HD 79940

Observation data Epoch J2000.0 Equinox ICRS
- Constellation: Vela
- Right ascension: 09^{h} 15^{m} 45.07943^{s}
- Declination: −37° 24′ 47.3124″
- Apparent magnitude (V): 4.63

Characteristics
- Spectral type: F3/5V or F5III
- B−V color index: 0.473±0.002

Astrometry
- Radial velocity (R_{v}): +5.8±2.8 km/s
- Proper motion (μ): RA: +14.128 mas/yr Dec.: −8.111 mas/yr
- Parallax (π): 20.5985±0.1895 mas
- Distance: 158 ± 1 ly (48.5 ± 0.4 pc)
- Absolute magnitude (M_{V}): 1.12

Details
- Mass: 1.36 M_{☉}
- Radius: 4.35+0.11 −0.19 R_{☉}
- Luminosity: 28.427±0.305 L_{☉}
- Surface gravity (log g): 3.26±0.14 cgs
- Temperature: 6,388+143 −76 K
- Metallicity [Fe/H]: 0.20±0.15 dex
- Rotational velocity (v sin i): 117.2±5.9 km/s
- Age: 2.76 Gyr
- Other designations: k Vel, CD−36 5505, GJ 339.3, GJ 9293, HD 79940, HIP 45448, HR 3684, SAO 200163, WDS J09158-3725A, k^{2} Vel

Database references
- SIMBAD: data

= HD 79940 =

Star in the constellation Vela

HD 79940 is a single star in the southern constellation of Vela. It has the Bayer designation of k Velorum; HD 79940 is the identifier from the Henry Draper Catalogue. This star has a yellow-white hue and is faintly visible to the naked eye as a point light source with an apparent visual magnitude of 4.63. It is located at a distance of approximately 158 light-years from the Sun based on parallax, and is drifting further away with a radial velocity of +6 km/s.

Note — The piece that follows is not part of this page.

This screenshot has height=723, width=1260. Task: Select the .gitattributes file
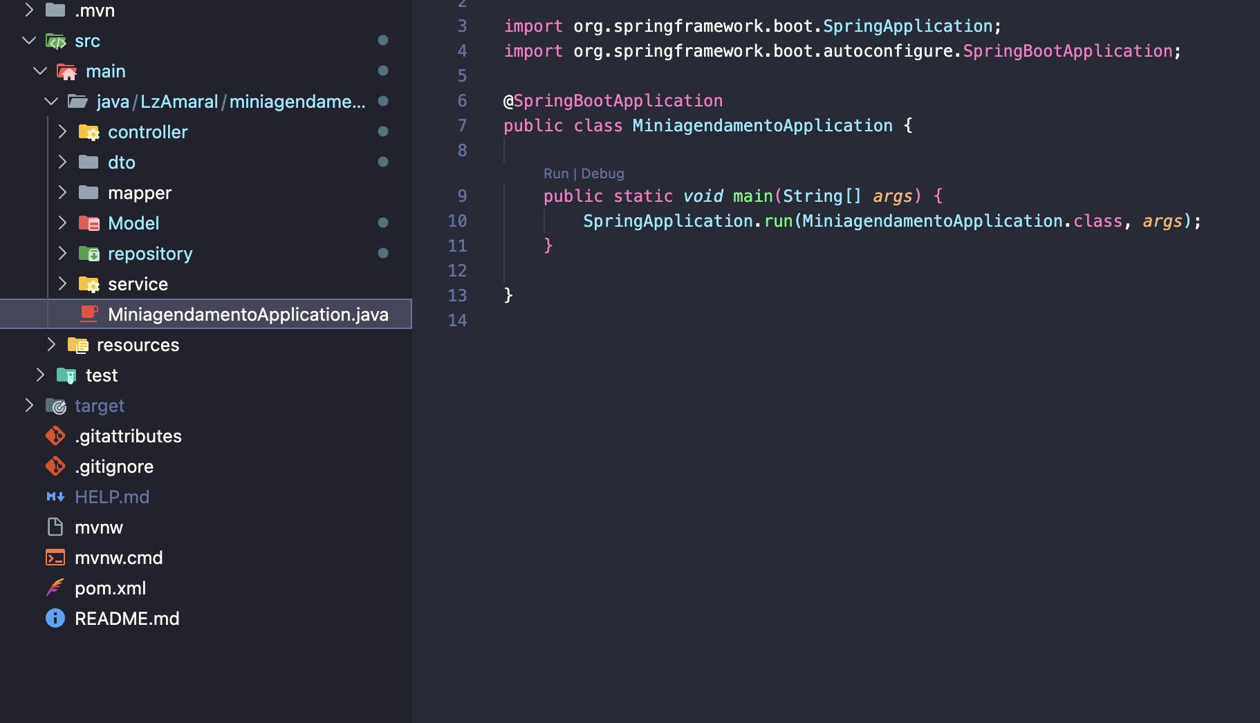tap(128, 436)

There has been some disagreement over the stellar classification of this star. In 1975, S. Maladora found a class of F5III, suggesting an evolved F-type star, matching an earlier (1957) classification by A. de Vaucouleurs. N. Houk assigned it a class of F3/5V in 1979, matching an F-type main-sequence star. It has a high rate of spin with a projected rotational velocity of 117.2±5.9 km/s. This may explain why it was incorrectly classified as a spectroscopic binary in 1972.

There is a faint magnitude 14.50 companion at an angular separation of 11.3 arcsecond along a position angle of 126° from the brighter star. This was discovered by T. J. J. See in 1897.